SŁOWACKIE PEREŁKI
W pewne słoneczne popołudnie wybrałam się z rodziną na wycieczkę w Małe Karpaty, otaczające Pezinok. To właśnie tam najczęściej spędzamy wolne chwile. Tym razem za namową synka postanowiliśmy pobawić się w geocashing. To zabawa terenowa polegająca na poszukiwaniu za pomocą GPS skrytek, ukrytych przez innych uczestników zabawy. Tego dnia odnaleźliśmy nie tylko skarb w postaci skrytki, ale przede wszystkim ciekawe miejsce z interesującą historią.
Szliśmy leśną drogą wśród dębów i buków, gdy nagle przy niewielkiej łące w środku lasu dostrzegliśmy ruiny prostego kamiennego domu, a wokół niego kilkanaście bardzo starych owocowych drzew: śliw, jabłoni i gruszy. Sad w tym miejscu? Kto tu mieszkał? – zastanawiałam się, kiedy mąż odkrył, że kiedyś żyli tu huncokárze.
Była to regionalna grupa ludności niemieckojęzycznej Małych Karpat, drwale górscy, którzy nazywali siebie Waldleute ‘ludzie gór’. Nazwa huncokár pochodzi od niemieckiego słowa Holzhacker – ‘drwal’. Pochodzili z południowej części Dolnej Austrii, Styrii, Tyrolu, a także Bawarii i na potrzeby lasów folwarcznych zasiedlali tereny Małych Karpat przez prawie dwieście lat, od połowy XVIII w. do zakończenia II wojny światowej.
Huncokárze żyli w ściśle zamkniętej społeczności, odosobnieni w lasach Małych Karpat rozproszeni w górskich dolinach, przeważnie po 2–3 rodziny razem. Byli skromni, biedni, a ich kultura, zwyczaje i język były całkowicie związane z lasem i przyrodą. Trudnili się głównie pozyskiwaniem drewna, zwozili je, sadzili młode drzewa. W przydomowych ogródkach w środku lasu uprawiali ziemniaki i warzywa, hodowali świnie i krowy. Zajmowali się sadownictwem i zielarstwem.
Huncokárze byli wyznawcami wiary rzymskokatolickiej, a ich małżeństwa miały charakter endogamiczny. Najważniejszym świętem był dla nich 22 stycznia – dzień św. Wincentego, patrona drwali. Na początku II wojny światowej w Małych Karpatach mieszkało około 1000 huncokárzy. Ich osada zniknęła po1945 roku, gdy większość z nich ocalała po II wojnie światowej została deportowana do Niemiec. W 1962 r. za huncokárzy uważało się około 100 rodzin.

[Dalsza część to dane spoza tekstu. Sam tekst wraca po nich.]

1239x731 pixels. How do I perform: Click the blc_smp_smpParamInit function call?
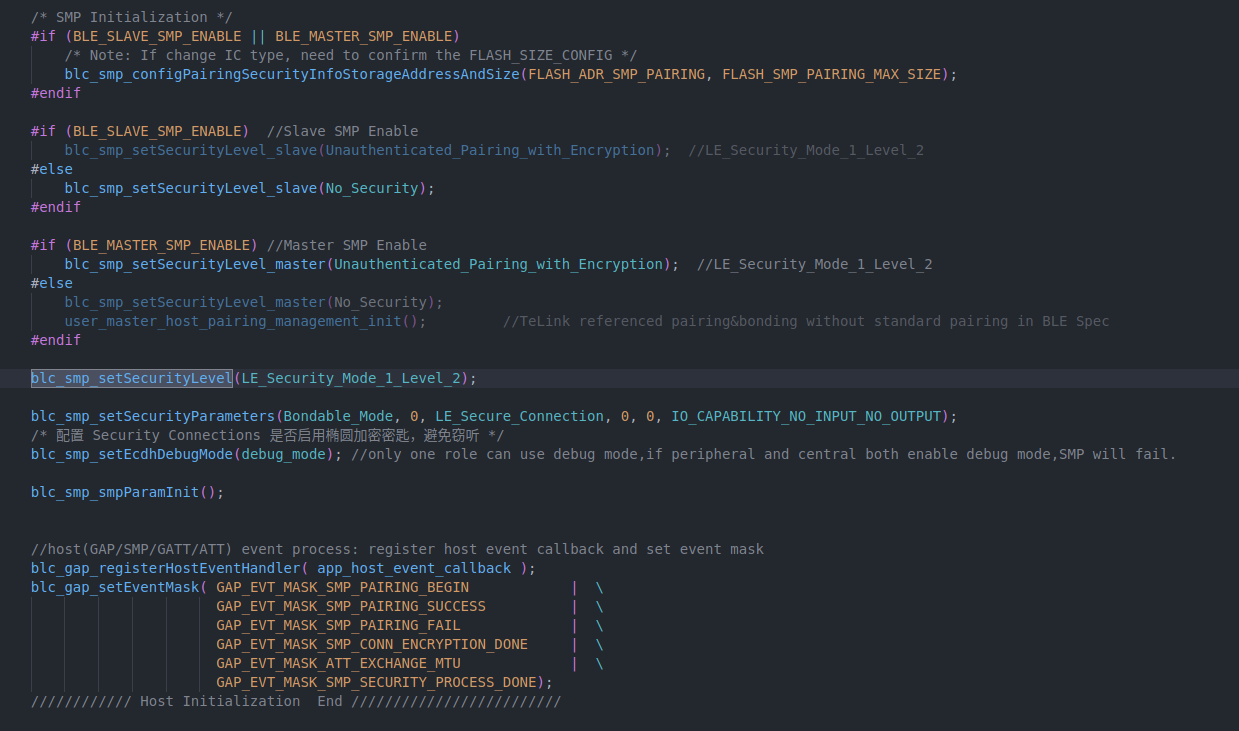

Największa grupa zasiedlała tereny Modry, Pezinka, Św. Jura, Limbachu, Smolenic czy Perneku. Jednym z miejsc, gdzie najliczniej żyli górscy drwale w Małych Karpatach, były dzisiejsze tereny Modry-Piesku. W okresie międzywojennym mieszkało tam około 10 rodzin, m.in. Steinerowie, Lindterowie, Schwandtnerowie, Grausowie, Aschenschwandtner, Kernowie, Jurišowie, Čermákowie. Ludzie gór mieli tu szkołę dla swoich dzieci oraz własną kaplicę.
Do dziś w środku lasu na powierzchni 946 m² zachował się ich cmentarz z prostymi i skromnymi grobami o drewnianych krzyżach, utrzymane w stylu zgodnym ze stylem ich życia. Niektóre groby nie mają nawet krzyża, a zbudowane były w formie podwyższonych kopców, otoczonych kamieniami. Kilka lat temu potomkowie drwali odrestaurowali 21 drewnianych krzyży, wzorując się na ostatnich zachowanych fragmentach.
Ten rzadki cmentarz jest wyjątkowym i najważniejszym zabytkiem sakralnym huncokárzy, których potomkowie do dziś spotykają się na nim w święto św. Marii Magdaleny. Nigdzie indziej na Słowacji nie zachowało się miejsce pochówku huncokárzy w takiej formie i wielkości.
Drwale górscy to niezwykła i wyjątkowa grupa ludzi, zamieszkująca kiedyś w lasach Małych Karpat, która tworzyła ostatnią falę osadnictwa niemieckiego na Słowacji. Dziś stanowią część historii, o której warto pamiętać. Ubierzcie się więc ciepło, załóżcie wygodne buty i wybierzcie się na wędrówkę w Małe Karpaty, by odkrywać ich piękno, skarby i historię, a może nawet ślady huncokárzy.